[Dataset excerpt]
________________________

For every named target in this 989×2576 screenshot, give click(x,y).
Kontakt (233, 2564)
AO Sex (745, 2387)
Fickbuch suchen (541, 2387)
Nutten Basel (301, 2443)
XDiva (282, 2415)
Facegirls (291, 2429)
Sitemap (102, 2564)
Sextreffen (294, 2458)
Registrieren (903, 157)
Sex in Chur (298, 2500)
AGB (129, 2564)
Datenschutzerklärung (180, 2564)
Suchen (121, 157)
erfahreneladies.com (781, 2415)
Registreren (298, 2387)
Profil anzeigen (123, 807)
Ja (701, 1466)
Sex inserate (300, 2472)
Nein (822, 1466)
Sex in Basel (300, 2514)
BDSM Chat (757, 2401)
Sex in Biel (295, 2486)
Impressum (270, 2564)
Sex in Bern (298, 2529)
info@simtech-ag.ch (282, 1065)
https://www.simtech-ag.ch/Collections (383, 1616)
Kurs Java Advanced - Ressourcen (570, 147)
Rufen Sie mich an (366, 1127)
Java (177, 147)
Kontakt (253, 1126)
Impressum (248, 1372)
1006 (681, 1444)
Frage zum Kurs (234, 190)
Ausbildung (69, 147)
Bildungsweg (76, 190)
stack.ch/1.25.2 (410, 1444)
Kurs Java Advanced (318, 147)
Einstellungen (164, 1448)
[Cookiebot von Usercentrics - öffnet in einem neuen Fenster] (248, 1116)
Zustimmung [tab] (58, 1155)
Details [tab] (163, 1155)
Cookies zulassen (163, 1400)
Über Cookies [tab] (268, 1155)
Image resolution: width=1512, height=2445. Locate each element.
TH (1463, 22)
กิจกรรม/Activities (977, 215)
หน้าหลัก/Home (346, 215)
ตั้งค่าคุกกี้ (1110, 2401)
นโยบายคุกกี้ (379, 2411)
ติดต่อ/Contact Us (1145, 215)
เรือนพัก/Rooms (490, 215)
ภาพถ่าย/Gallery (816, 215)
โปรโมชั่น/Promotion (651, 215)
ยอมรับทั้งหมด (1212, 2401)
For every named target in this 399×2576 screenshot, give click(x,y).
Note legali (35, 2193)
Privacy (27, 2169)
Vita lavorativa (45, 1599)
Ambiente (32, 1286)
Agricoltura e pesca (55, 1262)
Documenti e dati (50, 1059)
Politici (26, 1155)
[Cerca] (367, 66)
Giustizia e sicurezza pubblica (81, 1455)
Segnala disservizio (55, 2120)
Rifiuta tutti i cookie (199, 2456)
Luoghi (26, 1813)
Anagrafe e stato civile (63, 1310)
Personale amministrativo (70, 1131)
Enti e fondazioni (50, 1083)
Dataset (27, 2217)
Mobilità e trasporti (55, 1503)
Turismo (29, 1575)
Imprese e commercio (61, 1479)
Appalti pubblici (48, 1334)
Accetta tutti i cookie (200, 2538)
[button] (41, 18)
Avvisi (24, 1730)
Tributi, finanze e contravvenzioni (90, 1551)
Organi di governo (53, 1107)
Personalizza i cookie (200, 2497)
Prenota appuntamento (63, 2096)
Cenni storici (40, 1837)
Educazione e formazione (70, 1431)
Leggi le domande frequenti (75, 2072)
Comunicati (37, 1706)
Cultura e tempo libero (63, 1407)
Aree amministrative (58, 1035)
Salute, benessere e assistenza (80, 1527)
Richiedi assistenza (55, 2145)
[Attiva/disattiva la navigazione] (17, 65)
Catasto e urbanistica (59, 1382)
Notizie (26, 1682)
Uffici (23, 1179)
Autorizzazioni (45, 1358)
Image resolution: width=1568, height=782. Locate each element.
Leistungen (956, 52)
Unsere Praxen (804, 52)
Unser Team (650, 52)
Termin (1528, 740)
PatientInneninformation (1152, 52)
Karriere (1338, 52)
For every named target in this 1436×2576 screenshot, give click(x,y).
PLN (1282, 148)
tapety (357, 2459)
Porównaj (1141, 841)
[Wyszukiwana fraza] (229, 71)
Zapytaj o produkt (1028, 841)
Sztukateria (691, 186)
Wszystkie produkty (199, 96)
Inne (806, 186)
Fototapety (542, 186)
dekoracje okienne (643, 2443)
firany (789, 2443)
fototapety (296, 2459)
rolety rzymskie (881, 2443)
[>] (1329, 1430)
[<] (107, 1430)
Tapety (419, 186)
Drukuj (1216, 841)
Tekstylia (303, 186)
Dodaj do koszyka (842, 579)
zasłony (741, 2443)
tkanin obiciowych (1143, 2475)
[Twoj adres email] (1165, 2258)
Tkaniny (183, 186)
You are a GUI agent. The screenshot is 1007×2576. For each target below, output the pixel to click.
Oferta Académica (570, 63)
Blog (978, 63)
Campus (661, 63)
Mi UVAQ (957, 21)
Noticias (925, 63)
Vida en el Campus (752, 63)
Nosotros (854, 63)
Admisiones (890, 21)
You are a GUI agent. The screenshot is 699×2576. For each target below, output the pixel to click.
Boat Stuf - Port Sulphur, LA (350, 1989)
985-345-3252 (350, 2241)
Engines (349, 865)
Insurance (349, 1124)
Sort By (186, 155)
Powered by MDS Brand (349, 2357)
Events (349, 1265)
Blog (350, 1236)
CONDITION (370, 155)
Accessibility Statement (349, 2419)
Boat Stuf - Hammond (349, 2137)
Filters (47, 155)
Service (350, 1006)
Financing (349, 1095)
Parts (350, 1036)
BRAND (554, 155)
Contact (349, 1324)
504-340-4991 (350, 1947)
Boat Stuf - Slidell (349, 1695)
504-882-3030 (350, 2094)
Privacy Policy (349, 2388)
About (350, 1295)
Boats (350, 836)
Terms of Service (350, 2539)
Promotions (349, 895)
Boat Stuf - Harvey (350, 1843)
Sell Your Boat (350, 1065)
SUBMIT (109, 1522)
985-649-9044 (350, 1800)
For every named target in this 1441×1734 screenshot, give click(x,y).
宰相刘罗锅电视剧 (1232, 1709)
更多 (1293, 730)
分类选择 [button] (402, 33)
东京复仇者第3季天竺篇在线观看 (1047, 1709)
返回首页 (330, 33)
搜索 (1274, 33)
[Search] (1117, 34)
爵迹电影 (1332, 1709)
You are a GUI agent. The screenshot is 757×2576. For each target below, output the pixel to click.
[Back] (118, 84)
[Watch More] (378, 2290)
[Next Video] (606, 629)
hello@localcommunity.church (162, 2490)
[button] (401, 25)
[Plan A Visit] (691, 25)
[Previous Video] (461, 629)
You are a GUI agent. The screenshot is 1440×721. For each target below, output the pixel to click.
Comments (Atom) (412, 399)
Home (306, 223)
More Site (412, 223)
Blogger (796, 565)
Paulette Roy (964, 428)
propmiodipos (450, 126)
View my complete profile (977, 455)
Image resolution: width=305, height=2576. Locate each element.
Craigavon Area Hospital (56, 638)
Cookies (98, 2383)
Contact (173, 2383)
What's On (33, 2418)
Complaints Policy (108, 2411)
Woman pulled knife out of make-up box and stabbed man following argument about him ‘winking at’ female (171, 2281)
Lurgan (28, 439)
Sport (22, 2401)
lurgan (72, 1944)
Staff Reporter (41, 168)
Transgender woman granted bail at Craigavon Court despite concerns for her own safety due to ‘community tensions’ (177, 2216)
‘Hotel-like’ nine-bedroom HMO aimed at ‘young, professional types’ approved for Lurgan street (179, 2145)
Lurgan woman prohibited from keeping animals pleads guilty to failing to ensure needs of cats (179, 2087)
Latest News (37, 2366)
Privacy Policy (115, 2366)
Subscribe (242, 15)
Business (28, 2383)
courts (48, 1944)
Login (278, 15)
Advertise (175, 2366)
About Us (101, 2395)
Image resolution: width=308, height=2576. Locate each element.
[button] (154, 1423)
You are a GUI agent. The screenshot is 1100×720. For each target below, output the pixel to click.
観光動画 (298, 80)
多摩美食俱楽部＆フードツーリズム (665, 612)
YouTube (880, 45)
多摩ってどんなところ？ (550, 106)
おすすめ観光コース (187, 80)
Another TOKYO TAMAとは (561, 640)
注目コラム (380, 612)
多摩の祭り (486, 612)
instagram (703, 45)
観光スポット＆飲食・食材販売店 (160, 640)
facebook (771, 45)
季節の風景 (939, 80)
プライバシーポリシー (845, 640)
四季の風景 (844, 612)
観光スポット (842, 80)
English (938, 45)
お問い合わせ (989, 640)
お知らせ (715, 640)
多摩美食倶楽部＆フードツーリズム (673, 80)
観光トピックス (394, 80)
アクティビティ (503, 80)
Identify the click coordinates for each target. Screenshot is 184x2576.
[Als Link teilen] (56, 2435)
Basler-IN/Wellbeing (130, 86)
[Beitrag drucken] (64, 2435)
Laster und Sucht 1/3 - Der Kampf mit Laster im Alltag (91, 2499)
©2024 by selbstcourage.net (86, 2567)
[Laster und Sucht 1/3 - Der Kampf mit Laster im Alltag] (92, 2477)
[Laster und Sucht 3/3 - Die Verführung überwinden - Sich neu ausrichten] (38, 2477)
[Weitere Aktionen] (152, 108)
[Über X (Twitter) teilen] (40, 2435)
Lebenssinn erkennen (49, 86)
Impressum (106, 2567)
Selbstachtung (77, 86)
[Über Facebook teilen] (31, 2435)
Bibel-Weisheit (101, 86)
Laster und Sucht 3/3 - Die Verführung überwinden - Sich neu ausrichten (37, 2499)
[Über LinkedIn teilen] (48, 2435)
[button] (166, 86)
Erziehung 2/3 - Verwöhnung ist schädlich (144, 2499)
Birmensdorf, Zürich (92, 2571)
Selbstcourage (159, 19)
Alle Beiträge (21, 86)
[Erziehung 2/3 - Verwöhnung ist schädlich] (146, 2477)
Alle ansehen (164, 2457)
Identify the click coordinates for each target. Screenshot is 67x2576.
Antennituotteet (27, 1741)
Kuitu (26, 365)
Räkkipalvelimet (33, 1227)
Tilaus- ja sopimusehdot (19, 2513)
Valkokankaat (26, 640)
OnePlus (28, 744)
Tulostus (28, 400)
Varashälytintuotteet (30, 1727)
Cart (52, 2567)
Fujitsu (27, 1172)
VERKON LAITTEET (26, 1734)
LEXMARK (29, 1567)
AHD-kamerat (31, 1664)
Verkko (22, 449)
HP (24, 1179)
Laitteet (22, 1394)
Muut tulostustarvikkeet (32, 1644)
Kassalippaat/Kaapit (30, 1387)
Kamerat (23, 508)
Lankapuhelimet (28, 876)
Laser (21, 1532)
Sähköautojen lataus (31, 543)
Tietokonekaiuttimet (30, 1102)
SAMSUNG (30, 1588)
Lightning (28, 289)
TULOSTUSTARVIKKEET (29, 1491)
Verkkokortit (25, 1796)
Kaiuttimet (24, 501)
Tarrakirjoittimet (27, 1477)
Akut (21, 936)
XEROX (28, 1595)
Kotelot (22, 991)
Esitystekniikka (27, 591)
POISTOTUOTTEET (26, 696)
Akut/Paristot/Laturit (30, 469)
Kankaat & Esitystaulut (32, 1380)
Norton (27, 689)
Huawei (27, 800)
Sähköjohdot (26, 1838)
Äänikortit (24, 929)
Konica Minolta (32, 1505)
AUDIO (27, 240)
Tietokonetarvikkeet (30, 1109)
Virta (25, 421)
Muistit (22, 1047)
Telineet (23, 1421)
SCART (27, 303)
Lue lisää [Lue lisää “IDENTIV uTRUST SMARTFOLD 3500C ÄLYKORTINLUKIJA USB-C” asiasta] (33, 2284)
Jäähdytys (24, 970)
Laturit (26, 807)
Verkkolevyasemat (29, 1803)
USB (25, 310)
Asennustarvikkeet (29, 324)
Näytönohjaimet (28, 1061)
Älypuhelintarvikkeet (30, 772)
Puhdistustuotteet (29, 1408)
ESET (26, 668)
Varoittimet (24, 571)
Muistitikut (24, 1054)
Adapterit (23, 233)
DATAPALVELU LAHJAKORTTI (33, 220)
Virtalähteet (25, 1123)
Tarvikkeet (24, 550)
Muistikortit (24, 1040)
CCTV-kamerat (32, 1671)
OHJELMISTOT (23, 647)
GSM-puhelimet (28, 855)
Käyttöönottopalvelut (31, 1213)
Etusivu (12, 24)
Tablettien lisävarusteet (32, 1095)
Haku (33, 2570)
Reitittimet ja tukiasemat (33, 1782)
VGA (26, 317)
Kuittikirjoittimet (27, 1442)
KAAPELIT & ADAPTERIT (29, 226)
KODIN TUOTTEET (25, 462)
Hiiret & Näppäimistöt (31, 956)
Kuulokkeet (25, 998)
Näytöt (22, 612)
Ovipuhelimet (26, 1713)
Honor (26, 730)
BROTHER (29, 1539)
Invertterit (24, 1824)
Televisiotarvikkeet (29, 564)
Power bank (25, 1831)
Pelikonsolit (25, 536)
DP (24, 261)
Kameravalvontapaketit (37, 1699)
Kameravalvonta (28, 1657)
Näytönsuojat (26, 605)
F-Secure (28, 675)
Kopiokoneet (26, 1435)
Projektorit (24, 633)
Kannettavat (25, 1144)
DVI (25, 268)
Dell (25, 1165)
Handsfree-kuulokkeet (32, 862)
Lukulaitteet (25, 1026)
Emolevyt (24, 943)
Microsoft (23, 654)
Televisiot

________________________

### Task prompt
Copy the listing from its first line down to the line containing "Registrieren (903, 157)", including both ends.

### Response
For every named target in this 989×2576 screenshot, give click(x,y).
Kontakt (233, 2564)
AO Sex (745, 2387)
Fickbuch suchen (541, 2387)
Nutten Basel (301, 2443)
XDiva (282, 2415)
Facegirls (291, 2429)
Sitemap (102, 2564)
Sextreffen (294, 2458)
Registrieren (903, 157)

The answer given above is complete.